本报全媒体记者 朱佳琦

  当下,越来越多的人愿意选择去健身房锻炼身体。很多健身房推行的是会员制,消费者提前预存一定的费用,每使用一次就扣除相应的费用。但如果提供服务的健身房倒闭了,剩余的会员费该怎么算?健身房的会员们可以通过诉讼手段维护自己的权益吗?法院又将如何审理和判决?近日,成都市武侯区法院就受理了145起涉及同一家健身房的服务合同纠纷。

  健身房转手 会员诉至法院

  这一批服务合同纠纷的被告是某体育文化传播公司,原告方都是该公司所属健身房的会员。这些会员诉称,他们在2019年底至2020年初,与该体育文化传播公司建立了服务合同关系,由该公司向他们提供健身场所、教练等服务。然而,这家体育文化传播公司开设的健身房,从2020年4月开始就因为各种原因停止了营业,并且很快被转给了新的公司经营。

  新公司接手这家健身房后,承诺会给以前的会员继续提供服务,但因会员期限、会员费退还等问题双方无法协商一致,众多会员将某体育文化传播公司诉至法院。

  武侯区法院受理了这145件同类型案件后,承办法官经过仔细阅读卷宗材料发现,这一批案件虽然都是同一个被告,但案件数量多,原告们的诉求不一,处理难度大。通过逐一联系原告,法官了解到,有的会员因搬离原住址,因此希望健身房全额退还剩余的会员费;而有的会员希望新的健身房能继续履行服务合同,但与新健身房就会员期限、会员优惠等方面没有达成一致。

  “这两类原告的诉讼需求不同,不能使用同样的解决方式。
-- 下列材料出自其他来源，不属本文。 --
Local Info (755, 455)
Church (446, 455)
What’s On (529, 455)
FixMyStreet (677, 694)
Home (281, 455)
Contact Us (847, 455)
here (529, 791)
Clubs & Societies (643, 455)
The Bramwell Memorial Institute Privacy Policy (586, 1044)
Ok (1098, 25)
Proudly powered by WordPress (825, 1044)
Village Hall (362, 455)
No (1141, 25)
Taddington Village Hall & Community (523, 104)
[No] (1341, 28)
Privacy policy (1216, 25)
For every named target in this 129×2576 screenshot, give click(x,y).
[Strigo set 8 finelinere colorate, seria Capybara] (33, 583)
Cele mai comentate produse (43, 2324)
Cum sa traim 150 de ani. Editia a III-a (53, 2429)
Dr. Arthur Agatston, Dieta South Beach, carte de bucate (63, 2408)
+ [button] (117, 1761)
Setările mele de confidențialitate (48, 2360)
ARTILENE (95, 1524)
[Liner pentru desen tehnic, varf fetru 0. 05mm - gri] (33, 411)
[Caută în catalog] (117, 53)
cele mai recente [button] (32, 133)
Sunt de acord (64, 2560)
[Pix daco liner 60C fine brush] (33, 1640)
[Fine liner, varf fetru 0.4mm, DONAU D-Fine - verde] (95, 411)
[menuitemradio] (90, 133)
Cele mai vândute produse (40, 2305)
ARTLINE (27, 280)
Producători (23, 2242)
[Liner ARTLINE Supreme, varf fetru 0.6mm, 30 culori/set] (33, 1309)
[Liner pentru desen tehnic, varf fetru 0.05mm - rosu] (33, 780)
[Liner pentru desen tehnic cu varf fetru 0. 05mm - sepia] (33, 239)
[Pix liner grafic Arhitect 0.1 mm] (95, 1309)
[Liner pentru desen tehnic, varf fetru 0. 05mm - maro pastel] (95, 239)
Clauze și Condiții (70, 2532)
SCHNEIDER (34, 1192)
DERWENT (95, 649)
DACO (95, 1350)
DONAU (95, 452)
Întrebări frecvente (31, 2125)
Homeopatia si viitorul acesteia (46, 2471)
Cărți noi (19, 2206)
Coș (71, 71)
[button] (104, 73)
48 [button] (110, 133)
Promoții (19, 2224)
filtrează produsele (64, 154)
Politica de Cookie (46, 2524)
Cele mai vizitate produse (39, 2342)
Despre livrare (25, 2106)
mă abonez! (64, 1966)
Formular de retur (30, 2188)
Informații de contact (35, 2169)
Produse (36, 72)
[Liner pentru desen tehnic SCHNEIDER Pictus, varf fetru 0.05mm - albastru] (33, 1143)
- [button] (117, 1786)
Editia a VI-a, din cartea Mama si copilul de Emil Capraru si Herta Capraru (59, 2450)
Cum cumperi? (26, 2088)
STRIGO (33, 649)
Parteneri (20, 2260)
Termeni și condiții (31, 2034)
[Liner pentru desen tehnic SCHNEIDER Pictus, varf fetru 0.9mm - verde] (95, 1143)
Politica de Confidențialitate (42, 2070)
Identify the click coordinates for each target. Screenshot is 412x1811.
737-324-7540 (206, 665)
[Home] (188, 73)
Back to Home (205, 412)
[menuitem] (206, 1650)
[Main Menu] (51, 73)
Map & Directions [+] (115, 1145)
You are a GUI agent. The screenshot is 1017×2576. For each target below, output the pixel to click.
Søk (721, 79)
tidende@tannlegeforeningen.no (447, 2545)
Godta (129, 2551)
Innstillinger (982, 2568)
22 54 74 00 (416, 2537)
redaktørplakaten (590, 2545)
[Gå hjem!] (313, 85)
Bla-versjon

”法官向记者介绍道,另外,原告方都是自然人,证据保留意识较差,很多原告缺少缴费凭据和服务合同,也很难说清在健身房消费的次数和剩余的会员费金额。

  找准诉求点 思考解决之道

  “这100多件案件,虽然是众多会员与某体育文化传播公司的纠纷,但归根到底,焦点在于会员与新健身房的服务期限、利益的矛盾。想要妥善解决,并不能仅靠法院的一纸判决。”通过细致的分析,结合丰富的审判经验,法官判断这样的系列案执行到位率较低,并不能真正保证原告方的权益。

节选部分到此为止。